• PASSAGE:
Here on Thursday, I’m on the downward slope of this week of rest. I don’t have that panicky feeling I sometimes get late in a vacation “Hurry up and relax already! We’re almost out of time!” This has so far been a gracious, joyful and relaxed week.
Yesterday, with thunderstorms in the forecast, I just spent the entire day in my cabin doing the quiet and contemplative things I never have time to do. OK ok I played Civilization 6 almost all day and barely squeaked past the Congolese empire for my Scythians to win a cultural victory. I also wrote a section of ghost story and read a book cover to cover. This morning I snoozed my alarm, except apparently I actually turned it off. I woke up when my body was ready to arise, which was waaaaaay later than I had planned. But I didn’t, you know, miss anything. It was fine. I’m headed to White Lake today with a chair and a book and I’ll make a campfire and maybe rent a kayak. Tomorrow will be the real closing ceremonies, with a planned ascent of my beloved Mt. Chocorua. I’ll have Saturday, which looks fine, in which to do any things I feel like I should have already done. But honestly, I’m feeling pretty fulfilled.
I’ve also learned a few things about myself, in this quiet and space.

• REQUIRED TASK 1: For each statement below, answer yes or no according to the passage and quote the exact words that decide it. (a) The writer's Scythians won a cultural victory in Civilization 6. (b) The writer woke up earlier than planned this morning. (c) The writer has had the panicky "hurry up and relax" feeling this week.
• REQUIRED TASK 2: Please retype everything in the passage from "Here on Thursday, I’m" down to "and relaxed week.".

• MATERIAL PROVIDED:
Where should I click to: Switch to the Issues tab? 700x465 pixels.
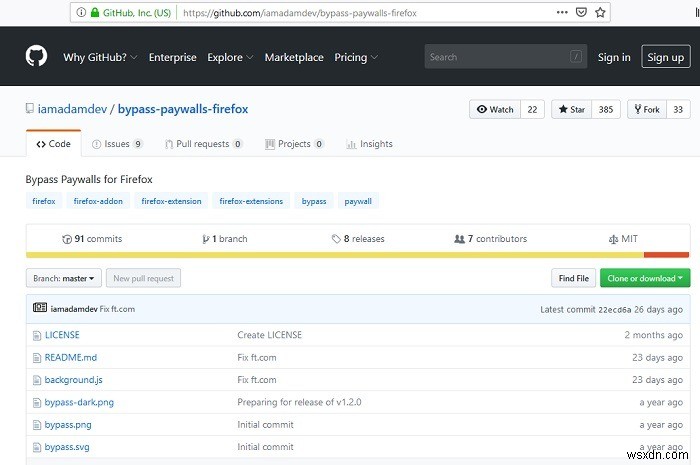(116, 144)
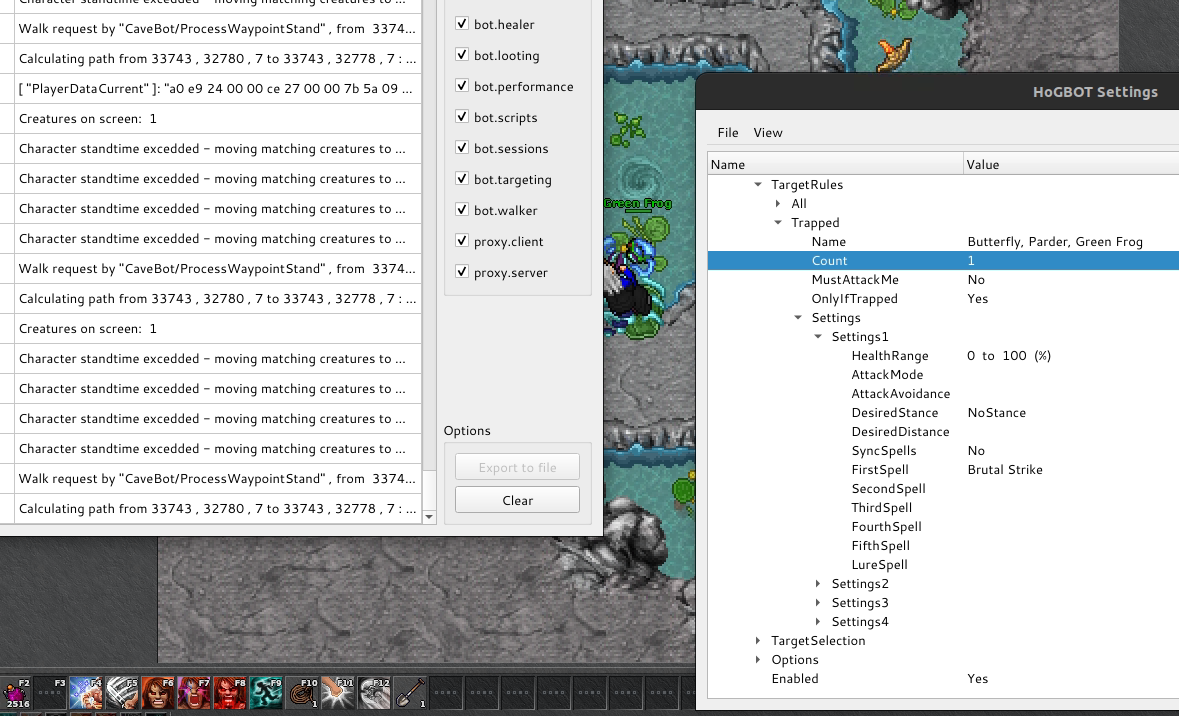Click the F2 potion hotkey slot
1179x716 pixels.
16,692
==
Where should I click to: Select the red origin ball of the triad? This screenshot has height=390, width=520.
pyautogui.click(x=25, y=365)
---
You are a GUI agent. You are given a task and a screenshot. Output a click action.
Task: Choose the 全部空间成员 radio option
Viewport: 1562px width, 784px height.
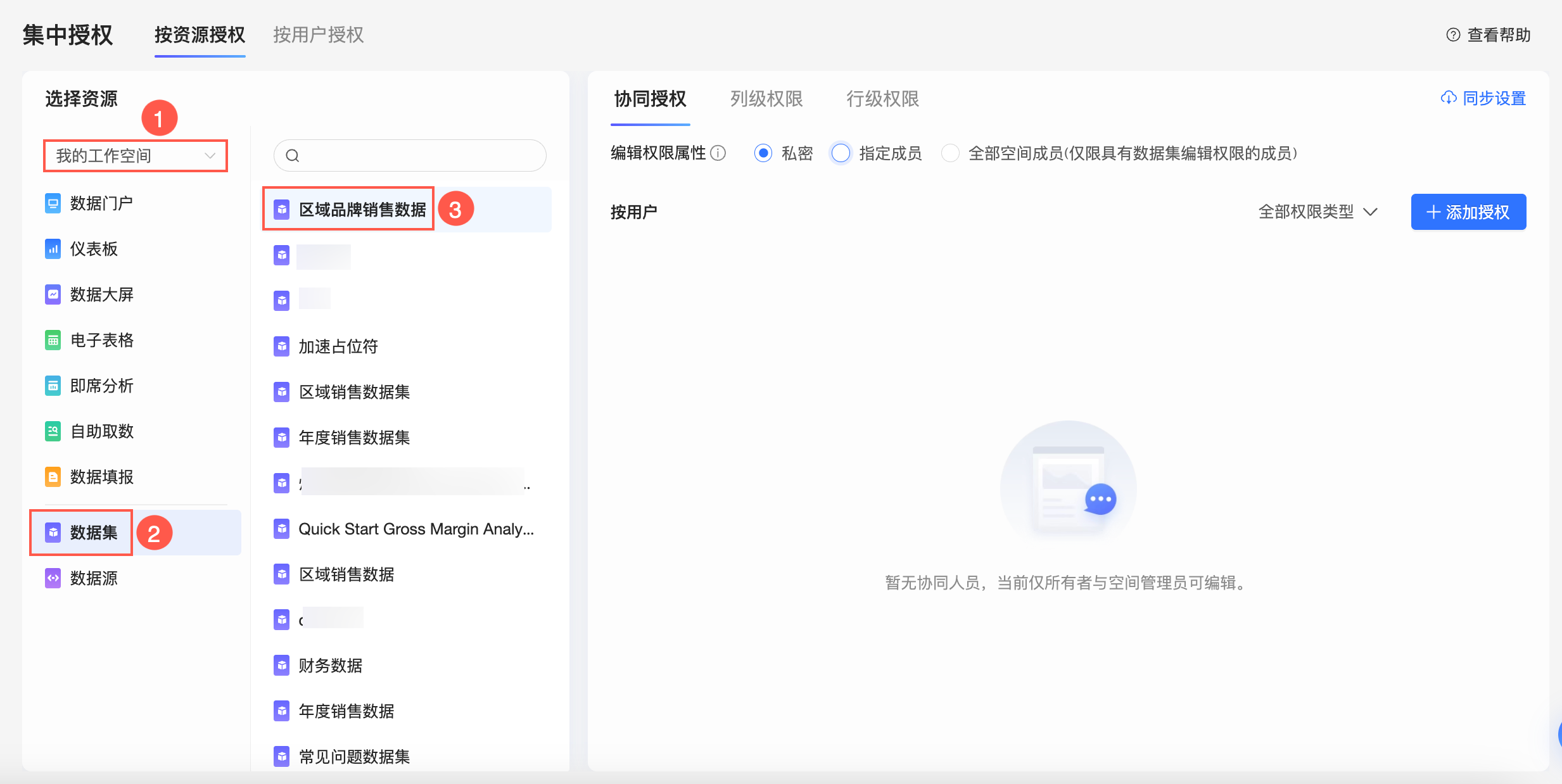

• SOLUTION 1:
(a) Yes: "barely squeaked past the Congolese empire for my Scythians to win a cultural victory"
(b) No: "I woke up when my body was ready to arise, which was waaaaaay later than I had planned"
(c) No: "I don’t have that panicky feeling I sometimes get late in a vacation"

• SOLUTION 2:
Here on Thursday, I’m on the downward slope of this week of rest. I don’t have that panicky feeling I sometimes get late in a vacation “Hurry up and relax already! We’re almost out of time!” This has so far been a gracious, joyful and relaxed week.